I am working on a process at the moment which iterates through files in a folder; its used as part of a data migration. Each iteration of a file takes about 8 seconds; I need to run it about 30000 times so 8s that is a bit of a problem. The actions in the function cant be multithreaded as it pulls apart the document and that needs to be serial.
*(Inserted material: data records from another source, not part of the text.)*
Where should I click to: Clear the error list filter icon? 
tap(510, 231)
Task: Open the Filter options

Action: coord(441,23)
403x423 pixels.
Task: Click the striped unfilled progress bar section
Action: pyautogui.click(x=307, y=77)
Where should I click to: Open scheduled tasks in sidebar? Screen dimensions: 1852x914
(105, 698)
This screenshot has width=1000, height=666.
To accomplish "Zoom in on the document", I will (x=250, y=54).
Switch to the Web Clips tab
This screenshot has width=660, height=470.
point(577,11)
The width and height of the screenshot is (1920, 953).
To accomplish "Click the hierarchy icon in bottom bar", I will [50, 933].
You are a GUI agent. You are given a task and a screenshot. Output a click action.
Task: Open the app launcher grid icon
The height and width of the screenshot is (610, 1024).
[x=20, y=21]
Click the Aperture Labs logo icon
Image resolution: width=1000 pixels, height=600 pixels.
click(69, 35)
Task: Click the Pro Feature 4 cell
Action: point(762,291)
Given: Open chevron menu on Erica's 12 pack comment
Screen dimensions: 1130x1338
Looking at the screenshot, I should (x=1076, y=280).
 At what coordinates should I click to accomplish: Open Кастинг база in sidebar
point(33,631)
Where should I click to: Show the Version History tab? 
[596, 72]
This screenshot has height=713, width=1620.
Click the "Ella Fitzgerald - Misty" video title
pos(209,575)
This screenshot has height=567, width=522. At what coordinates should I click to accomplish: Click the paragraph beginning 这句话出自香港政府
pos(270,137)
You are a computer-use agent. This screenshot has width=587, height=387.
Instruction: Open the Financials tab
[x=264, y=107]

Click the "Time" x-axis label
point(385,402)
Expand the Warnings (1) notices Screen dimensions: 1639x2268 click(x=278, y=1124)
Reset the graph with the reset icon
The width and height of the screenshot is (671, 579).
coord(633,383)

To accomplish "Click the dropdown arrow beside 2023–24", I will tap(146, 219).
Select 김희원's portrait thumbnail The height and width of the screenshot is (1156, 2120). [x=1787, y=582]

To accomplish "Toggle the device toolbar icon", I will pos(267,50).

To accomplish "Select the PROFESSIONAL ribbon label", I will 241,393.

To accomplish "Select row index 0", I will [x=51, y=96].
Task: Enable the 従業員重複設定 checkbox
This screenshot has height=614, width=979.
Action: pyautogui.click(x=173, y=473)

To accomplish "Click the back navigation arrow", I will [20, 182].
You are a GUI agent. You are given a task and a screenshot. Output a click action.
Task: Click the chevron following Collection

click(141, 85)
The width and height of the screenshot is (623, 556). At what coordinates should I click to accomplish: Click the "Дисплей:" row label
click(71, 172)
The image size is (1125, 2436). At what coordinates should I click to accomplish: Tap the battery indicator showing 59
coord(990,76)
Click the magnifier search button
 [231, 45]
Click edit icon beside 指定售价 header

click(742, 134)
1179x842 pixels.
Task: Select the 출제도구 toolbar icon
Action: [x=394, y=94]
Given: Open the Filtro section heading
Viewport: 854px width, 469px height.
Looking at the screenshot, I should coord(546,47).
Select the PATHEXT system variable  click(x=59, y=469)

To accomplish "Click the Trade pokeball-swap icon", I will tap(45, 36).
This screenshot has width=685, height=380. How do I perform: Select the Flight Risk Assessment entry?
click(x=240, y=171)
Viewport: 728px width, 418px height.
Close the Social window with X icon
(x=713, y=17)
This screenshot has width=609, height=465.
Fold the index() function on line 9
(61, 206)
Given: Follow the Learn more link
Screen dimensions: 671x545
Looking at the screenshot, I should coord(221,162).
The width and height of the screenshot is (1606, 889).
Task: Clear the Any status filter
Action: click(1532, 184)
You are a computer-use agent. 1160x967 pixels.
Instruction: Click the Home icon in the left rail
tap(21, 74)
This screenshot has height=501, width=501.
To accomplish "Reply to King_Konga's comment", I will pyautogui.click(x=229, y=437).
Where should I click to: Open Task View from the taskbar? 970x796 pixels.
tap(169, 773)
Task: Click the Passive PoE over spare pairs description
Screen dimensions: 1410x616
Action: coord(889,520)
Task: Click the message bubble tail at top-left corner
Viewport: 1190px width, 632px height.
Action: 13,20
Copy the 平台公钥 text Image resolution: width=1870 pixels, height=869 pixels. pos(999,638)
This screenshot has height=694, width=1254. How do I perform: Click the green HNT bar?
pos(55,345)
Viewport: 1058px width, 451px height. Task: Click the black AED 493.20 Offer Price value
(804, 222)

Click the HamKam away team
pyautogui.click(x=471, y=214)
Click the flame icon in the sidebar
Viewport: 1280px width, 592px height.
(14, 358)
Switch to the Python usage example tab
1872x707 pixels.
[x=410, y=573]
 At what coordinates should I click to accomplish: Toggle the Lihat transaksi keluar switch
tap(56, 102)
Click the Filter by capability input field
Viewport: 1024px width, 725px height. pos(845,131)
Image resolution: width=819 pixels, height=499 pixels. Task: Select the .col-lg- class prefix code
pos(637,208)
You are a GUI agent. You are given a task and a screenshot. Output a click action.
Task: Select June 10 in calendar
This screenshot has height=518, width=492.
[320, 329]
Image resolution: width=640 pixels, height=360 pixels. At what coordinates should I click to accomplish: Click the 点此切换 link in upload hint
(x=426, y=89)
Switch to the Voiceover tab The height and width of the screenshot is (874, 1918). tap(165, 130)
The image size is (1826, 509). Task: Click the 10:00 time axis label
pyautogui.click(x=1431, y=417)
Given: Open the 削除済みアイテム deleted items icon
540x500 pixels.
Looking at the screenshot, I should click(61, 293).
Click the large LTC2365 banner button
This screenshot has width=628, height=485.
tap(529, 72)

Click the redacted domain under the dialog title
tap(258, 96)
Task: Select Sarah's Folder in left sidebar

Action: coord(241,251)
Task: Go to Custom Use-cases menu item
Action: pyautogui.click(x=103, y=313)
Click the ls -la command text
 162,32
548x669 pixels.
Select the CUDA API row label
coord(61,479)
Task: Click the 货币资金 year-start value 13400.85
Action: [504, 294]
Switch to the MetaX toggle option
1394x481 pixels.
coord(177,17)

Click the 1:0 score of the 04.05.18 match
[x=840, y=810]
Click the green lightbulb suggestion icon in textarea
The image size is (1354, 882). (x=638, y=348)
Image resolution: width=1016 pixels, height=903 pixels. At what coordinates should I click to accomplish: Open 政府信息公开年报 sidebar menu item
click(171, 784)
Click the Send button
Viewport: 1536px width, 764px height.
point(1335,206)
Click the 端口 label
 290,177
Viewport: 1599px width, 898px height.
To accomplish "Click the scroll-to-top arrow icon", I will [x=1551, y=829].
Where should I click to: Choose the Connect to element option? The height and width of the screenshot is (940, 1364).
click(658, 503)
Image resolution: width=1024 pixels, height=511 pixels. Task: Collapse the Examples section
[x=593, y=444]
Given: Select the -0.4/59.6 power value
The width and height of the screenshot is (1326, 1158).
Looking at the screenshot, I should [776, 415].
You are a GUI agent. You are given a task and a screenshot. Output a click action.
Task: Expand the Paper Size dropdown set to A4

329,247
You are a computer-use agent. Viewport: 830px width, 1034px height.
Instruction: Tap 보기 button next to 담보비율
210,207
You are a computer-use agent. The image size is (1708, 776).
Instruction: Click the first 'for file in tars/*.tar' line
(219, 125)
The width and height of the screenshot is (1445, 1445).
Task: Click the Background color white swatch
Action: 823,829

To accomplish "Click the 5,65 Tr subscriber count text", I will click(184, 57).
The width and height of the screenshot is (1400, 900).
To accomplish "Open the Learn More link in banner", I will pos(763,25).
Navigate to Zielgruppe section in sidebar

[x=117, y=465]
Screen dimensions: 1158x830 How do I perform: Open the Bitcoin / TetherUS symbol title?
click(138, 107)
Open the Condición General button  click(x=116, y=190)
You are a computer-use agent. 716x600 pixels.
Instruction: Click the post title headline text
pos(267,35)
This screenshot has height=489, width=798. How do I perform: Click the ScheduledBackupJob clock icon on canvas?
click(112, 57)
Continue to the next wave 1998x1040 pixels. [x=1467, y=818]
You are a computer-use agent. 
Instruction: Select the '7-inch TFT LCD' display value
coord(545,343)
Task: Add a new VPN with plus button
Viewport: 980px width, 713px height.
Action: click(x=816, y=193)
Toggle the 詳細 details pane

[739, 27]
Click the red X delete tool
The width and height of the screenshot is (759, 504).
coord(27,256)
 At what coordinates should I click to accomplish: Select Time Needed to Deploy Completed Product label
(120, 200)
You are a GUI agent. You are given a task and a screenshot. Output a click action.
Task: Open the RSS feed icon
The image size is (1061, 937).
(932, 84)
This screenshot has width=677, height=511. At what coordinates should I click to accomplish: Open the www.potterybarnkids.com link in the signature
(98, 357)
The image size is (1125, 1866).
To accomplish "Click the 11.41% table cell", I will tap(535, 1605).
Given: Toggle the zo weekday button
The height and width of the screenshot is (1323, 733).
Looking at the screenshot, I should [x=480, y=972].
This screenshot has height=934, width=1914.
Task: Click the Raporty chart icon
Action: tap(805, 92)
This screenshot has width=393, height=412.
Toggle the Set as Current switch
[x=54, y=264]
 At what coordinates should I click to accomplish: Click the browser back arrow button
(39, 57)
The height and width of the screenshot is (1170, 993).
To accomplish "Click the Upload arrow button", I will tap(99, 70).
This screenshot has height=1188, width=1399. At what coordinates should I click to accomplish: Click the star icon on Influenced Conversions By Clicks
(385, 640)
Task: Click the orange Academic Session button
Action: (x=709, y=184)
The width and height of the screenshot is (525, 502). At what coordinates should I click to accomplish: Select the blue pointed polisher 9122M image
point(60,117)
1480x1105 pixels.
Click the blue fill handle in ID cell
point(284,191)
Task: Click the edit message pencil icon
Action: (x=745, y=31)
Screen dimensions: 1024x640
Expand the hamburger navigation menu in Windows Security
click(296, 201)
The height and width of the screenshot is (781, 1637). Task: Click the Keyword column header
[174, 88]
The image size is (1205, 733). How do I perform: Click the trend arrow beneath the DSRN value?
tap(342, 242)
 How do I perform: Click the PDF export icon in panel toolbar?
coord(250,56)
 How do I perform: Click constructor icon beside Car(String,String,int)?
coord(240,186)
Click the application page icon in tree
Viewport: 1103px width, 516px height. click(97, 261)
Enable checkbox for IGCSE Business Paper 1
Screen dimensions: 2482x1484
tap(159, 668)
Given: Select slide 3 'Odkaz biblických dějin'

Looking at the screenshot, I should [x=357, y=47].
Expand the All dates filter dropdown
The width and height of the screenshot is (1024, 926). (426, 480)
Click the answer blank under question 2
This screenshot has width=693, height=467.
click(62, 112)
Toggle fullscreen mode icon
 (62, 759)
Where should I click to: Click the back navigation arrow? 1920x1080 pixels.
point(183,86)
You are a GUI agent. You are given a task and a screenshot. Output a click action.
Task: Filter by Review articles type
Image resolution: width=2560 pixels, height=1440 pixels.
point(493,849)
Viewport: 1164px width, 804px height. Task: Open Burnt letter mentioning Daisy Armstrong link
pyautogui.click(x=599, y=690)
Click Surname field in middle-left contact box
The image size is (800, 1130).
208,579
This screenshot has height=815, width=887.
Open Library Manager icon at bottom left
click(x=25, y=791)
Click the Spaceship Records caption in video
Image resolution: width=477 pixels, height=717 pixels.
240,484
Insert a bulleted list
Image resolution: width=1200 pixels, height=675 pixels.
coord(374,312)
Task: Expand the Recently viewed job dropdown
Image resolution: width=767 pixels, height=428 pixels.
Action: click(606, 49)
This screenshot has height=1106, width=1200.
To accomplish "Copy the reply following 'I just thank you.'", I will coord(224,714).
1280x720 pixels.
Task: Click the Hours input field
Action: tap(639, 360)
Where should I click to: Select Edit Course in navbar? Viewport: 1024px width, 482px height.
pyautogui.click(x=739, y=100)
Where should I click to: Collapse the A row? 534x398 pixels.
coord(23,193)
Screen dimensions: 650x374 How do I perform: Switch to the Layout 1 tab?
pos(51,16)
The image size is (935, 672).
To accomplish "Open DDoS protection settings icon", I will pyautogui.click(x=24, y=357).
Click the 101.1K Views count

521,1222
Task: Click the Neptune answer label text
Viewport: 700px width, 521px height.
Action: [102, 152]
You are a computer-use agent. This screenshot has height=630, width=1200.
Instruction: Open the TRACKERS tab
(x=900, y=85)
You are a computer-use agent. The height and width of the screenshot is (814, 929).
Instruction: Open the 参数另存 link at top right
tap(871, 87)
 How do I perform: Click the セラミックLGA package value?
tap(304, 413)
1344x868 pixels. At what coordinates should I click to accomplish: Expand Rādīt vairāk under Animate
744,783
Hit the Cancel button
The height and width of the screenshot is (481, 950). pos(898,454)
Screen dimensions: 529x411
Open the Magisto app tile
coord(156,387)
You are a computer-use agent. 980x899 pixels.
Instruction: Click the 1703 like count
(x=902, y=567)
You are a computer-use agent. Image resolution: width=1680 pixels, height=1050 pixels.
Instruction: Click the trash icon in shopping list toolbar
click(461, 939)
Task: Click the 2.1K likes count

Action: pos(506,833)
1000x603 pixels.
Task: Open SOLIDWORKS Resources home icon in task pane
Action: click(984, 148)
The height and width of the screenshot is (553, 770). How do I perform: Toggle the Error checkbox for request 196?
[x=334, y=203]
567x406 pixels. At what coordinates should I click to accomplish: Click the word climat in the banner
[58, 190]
The single threaded code does this

    For Each strFile In System.IO.Directory.GetFiles(txtFolderPathIN.Text)
        CallFunction(strFile)
    Next

What is the best approach to convert this to make it multithreaded? There is no feedback to the user; just need to start the process and iterate through them as quickly as possible. What the easiest way to making this multithreaded?

+3  A: 

I would use a ThreadPool. Something like this:

ThreadPool.SetMaxThreads = 4

For Each strFile In System.IO.Directory.GetFiles(txtFolderPathIN.Text)
    ThreadPool.QueueUserWorkItem(new WaitCallback(addressof CallFunction), strFile)
Next

You could also use your own thread pooling system by having a list of threads and using a mutex to stop the main thread from exiting before all the child threads have finished running.

Pondidum
So Simple :) Was expecting something so much more complicated. Thanks :)
u07ch
This is quite clever and one I would myself consider, but it introduces the problem of each thread processing the same file multiple times, unless you keep track of the files processed, which means thread-safe lists. Great idea though!
Wez
FYI I did a test and seems like ArrayList.Synchronized(your_list) will return a thread-safe array that should work between the threads, for keeping track of which files you have already processed.